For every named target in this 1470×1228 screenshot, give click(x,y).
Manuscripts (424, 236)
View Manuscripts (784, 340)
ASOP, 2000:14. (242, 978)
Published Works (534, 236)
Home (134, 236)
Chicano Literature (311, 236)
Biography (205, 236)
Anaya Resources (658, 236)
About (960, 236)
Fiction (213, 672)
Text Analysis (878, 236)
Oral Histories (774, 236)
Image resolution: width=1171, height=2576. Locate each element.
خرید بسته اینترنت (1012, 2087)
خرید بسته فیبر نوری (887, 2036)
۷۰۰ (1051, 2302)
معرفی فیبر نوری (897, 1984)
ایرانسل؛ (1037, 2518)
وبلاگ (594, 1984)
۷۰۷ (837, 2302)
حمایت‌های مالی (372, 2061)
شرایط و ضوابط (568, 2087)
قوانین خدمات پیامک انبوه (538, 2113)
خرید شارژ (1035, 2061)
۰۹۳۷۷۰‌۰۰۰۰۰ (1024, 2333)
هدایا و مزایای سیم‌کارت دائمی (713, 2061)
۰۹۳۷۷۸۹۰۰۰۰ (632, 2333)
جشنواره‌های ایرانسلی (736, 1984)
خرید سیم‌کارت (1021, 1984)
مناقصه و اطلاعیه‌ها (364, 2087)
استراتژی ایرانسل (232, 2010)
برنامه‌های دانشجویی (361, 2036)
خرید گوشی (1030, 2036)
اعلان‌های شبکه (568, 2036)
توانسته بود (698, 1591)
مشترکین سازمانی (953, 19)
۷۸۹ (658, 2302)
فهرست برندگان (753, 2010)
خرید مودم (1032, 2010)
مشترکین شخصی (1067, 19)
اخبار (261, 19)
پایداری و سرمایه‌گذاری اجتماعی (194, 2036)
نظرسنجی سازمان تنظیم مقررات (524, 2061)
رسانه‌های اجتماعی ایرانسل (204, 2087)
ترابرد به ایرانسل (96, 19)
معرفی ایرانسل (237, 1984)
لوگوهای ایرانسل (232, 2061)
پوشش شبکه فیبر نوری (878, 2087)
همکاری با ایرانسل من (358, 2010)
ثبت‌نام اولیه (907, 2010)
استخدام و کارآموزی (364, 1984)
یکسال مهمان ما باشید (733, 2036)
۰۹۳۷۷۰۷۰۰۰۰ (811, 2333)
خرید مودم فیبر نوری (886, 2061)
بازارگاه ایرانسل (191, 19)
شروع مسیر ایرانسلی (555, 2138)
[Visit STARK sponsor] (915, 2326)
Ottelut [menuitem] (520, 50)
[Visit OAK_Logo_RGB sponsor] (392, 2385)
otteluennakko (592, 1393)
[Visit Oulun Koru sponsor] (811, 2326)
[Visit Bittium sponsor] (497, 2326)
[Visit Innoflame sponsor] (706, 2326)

——————

» **EXERCISE BRIEF**
Where in the records above does the word "Visit" appear? Copy each line that holds it.

» **ANSWER SECTION**
[Visit STARK sponsor] (915, 2326)
[Visit OAK_Logo_RGB sponsor] (392, 2385)
[Visit Oulun Koru sponsor] (811, 2326)
[Visit Bittium sponsor] (497, 2326)
[Visit Innoflame sponsor] (706, 2326)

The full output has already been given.